Viele Leute denken, dass Reibschlamm von Verdickungsmitteln herrührt, aber tatsächlich ist er oft auf drei Systemprobleme zurückzuführen:
· Teilweise Aggregation des Pulvers
·Ungleichmäßige Filmbildung
· Die emulgierte Struktur wird durch Reibung zerstört
Wenn das System instabil ist, bildet das Produkt eine mikroagglomerierte Struktur auf der Hautoberfläche, die durch Reibung aufgerollt wird und einen sogenannten Reibschlamm bildet.
Insbesondere bei Produkten mit hohem Lichtschutzfaktor ist es wahrscheinlicher, dass dieses Problem auftritt, wenn das Sonnenschutzpulver ungleichmäßig verteilt ist.
Die Lösung besteht in der Regel nicht darin, einfach die Viskosität zu reduzieren, sondern die Stabilität des Systems wiederherzustellen, sodass die Struktur unter äußeren Kräften kontinuierlich bleibt.

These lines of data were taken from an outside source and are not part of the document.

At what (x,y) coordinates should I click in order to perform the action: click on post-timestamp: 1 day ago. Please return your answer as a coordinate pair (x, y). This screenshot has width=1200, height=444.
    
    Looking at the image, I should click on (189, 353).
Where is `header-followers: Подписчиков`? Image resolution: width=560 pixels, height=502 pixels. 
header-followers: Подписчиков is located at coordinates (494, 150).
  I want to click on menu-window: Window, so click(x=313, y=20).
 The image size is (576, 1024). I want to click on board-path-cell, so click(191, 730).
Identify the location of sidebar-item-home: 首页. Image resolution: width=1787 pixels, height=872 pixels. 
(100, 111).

Wenn Sie die Logik des gesamten japanischen Systems zusammenfassen, handelt es sich tatsächlich nicht um einen einzelnen technischen Vorteil, sondern um eine Reihe von Systemtechniken.
Es löst vier Dinge gleichzeitig:
· Reduzieren Sie das wahrgenommene Gewicht
· Verbessern Sie die Streueffizienz
· Kontrollieren Sie die visuelle Transparenz
· Aufrechterhaltung der strukturellen Stabilität
Es gibt sogar bestimmte Konflikte zwischen diesen Zielen, wie zum Beispiel:
Wenn Sie immer dünner werden möchten, müssen Sie die Strukturfestigkeit verringern
Eine Verringerung der Festigkeit der Struktur beeinträchtigt jedoch die Stabilität des Schutzes.

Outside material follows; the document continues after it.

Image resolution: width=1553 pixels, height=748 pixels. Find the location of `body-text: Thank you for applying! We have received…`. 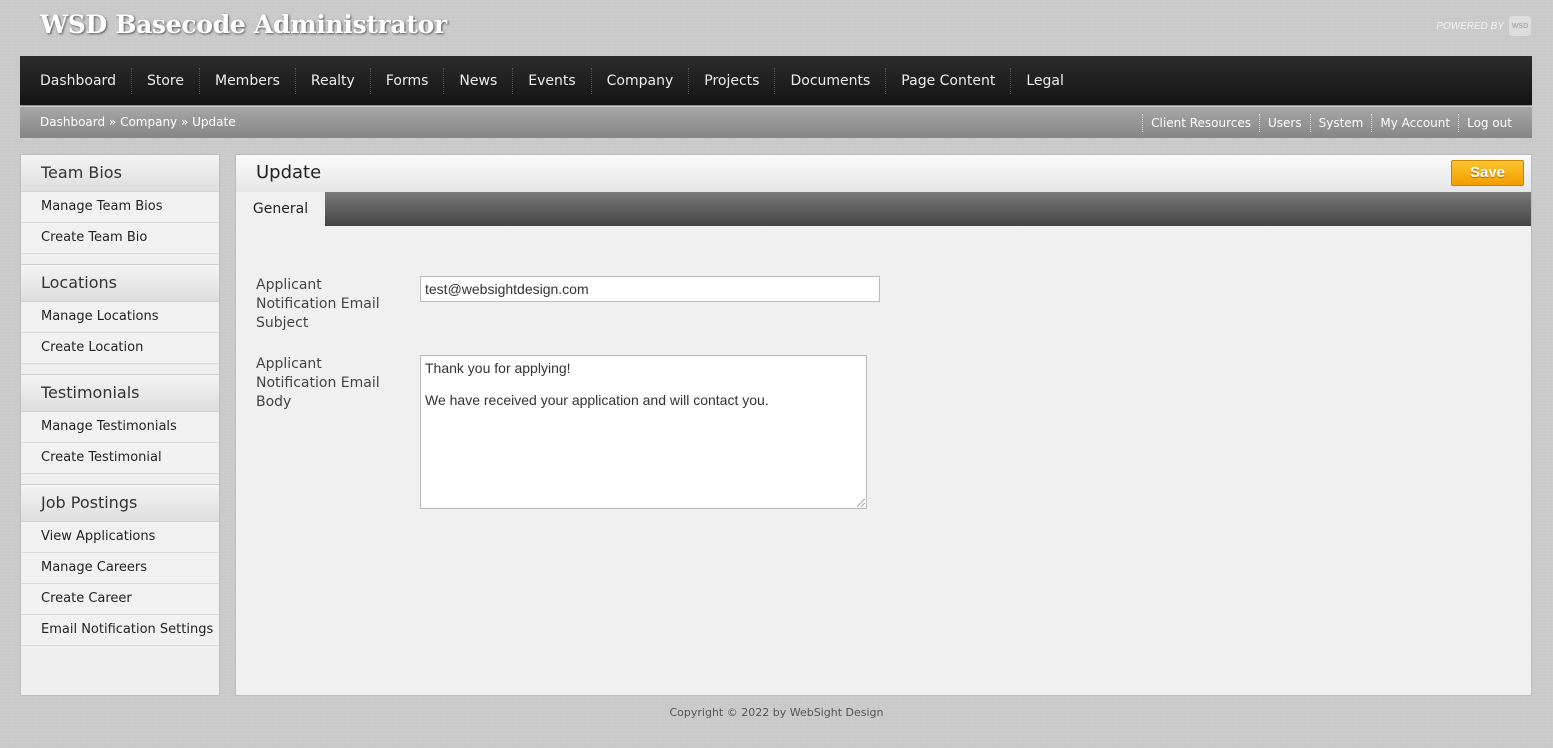

body-text: Thank you for applying! We have received… is located at coordinates (597, 384).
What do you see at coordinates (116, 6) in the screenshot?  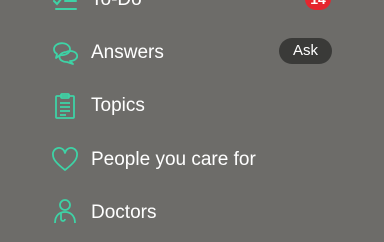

Bei manchen Systemdesigns wird es durch die Synergie zwischen der Fettstruktur und dem Emulgiernetzwerk ausgeglichen, beispielsweise durch die Kombination leichter Esteröle mit einer stabilen Emulgierstruktur, um das System beim Ausbreiten weich und beim Stehen stabil zu machen.
Gleichzeitig werden häufig auch einige funktionelle Rohstoffe wie Natriumacryloyldimethyltaurat-Copolymer, ein hochstabiles Verdickungssystem, verwendet, um die gesamte rheologische Kontrollfähigkeit zu verbessern, sodass das Produkt ein Gleichgewicht zwischen Leichtigkeit und Stabilität findet.
Abschluss
Wenn Sie zur ursprünglichen Frage zurückkehren:
Warum gibt es in japanischen Sonnenschutzmitteln fast kein Existenzgefühl?
Die Antwort ist eigentlich ganz klar.
Denn es ging ihnen von Anfang an nicht um die Herstellung von Sonnenschutzmitteln, sondern um ein Hautpflegeerlebnis, das von der Haut angenommen wird.
Nach dieser Logik ist die höchste Bewertung von Sonnenschutzmitteln nicht mehr ein starker Schutz, sondern: Sie haben heute sogar vergessen, sie aufzutragen.
Und das ist die wahre Bedeutung von Unsichtbar.